Christmas pudding should never die. And by that, I mean a good festive plum pud, all dark, rich and fruity should never suffer from the rigors of time. Should you accidentally forget all about it that is. Oh, we've all done that before haven't we, eh? No? We've all made a batch of puds when full of excitable Christmas bonhomie and jazz, and found one stodgy bleeder hanging around the kitchen come New Year haven't we? Or even better, we've all scooped some up in the January sales, with the glowing frugal notion that we are saving money.
"Yes! 5 Duchy Original puds for two paaand fifty! We are sooo sorted for next year. Get in!"
And we've all gone to spring clean the kitchen a couple of years later, to tackle the cupboard of 'Doom, Plastic Bags And Other Unknown Detritus' and found stacks and stacks of Christmas puds at the back. Dusty, sad, and all alone.
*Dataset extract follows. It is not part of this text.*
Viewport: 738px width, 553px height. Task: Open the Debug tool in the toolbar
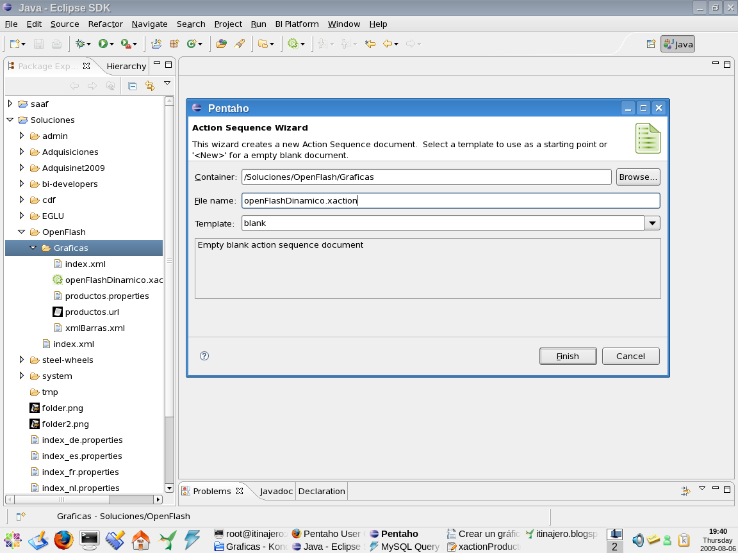click(x=80, y=44)
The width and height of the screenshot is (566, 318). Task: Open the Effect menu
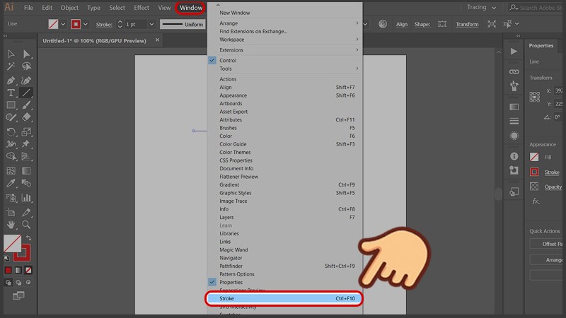[142, 8]
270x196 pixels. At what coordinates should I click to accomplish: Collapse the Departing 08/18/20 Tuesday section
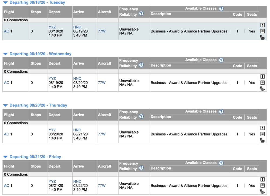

But we shouldn't panic or feel guilt or grieve. Because Christmas puds never die.
Now, you might be wondering what the hell am I going on about. Well, this forthcoming Sunday is 'Stir Up Sunday'. Yes you know the one. To celebrate this tradition of making Christmas puds on the last Sunday before the Advent, the folks at Great British Chefs are holding a Twitter party in conjunction with Urban Fruit, the people who gently bake fruit; in an friendly, urbane sort of way. The main aim is to gather people online to discuss, exchange ideas and air frank views about Christmas baking. Given the upsurge in home baking, all thanks to Mary Berry's hair and Paul Hollywood's piercing blue eyes, it should be a riot
You may have a pet pieve about marzipan. You might want to know what mixes are best for mincemeat. Or perhaps you just want to find out the number of a good, reliable dentist (always handy as broken tooth cases soar around Christmas, what with all those coins secreted in figgy puddings).
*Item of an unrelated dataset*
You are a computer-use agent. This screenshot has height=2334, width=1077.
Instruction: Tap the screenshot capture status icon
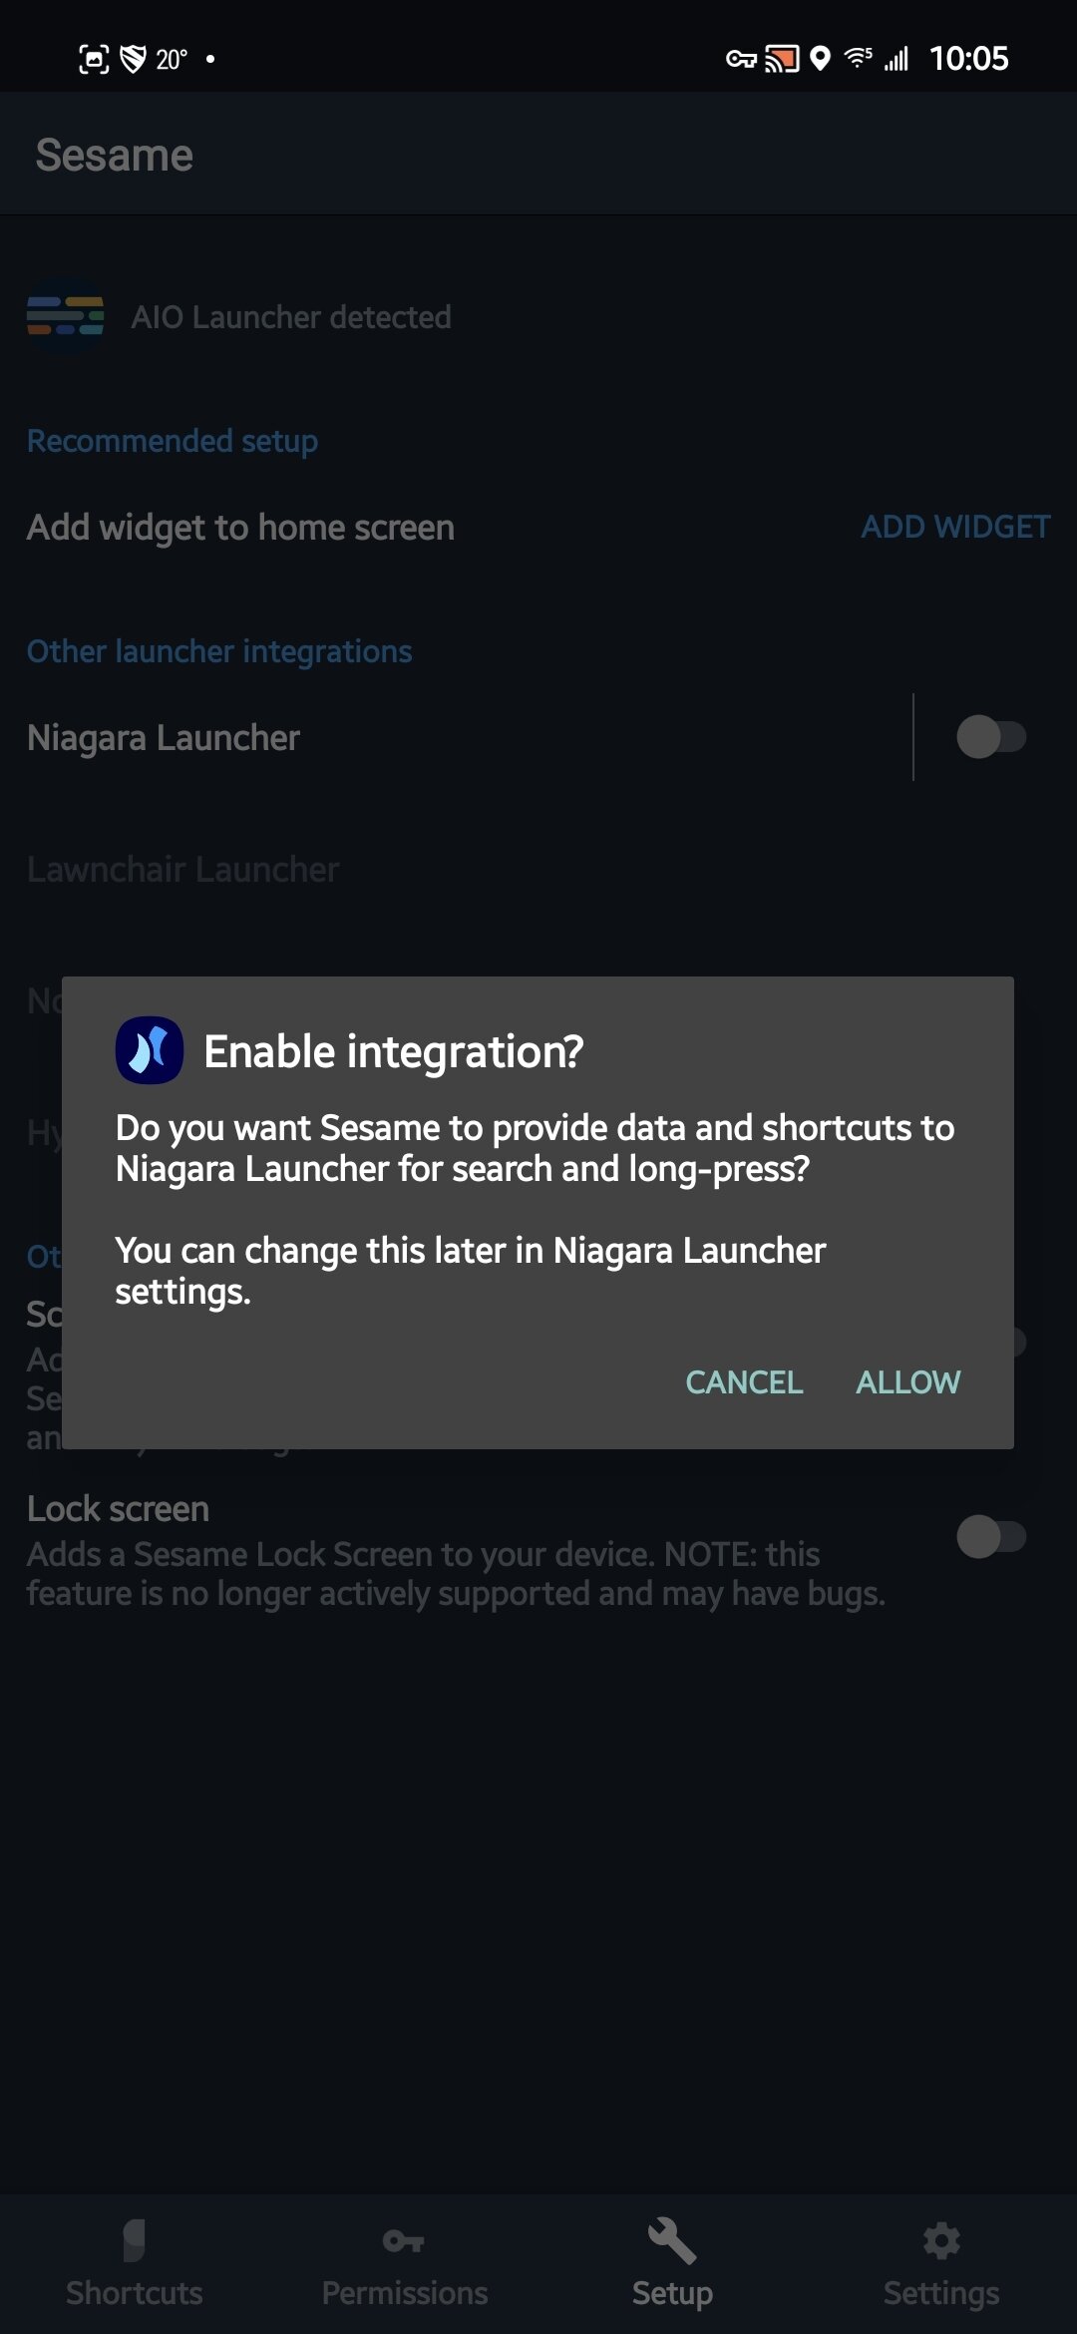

Using a selection of fruits from Urban Fruit, I have a Christmas cake recipe that will be popping up here on the Great British Chefs website that sort of strays from the norm. A colourful Caribbean effort, that is filled with spice and bananas amongst other things. But the most important thing about this cake is that it is stacked with booze.
As you well know, Christmas cake, pudding or a chocolate log even, topped up with brandy, whiskey or sherry tastes magnificient (in my humble opinion anyway). Most importantly though, if you soak enough alcohol within that crusted frame, that sponge interior, you can be rest assured that that cake will never, ever, ever die. Which is very important indeed.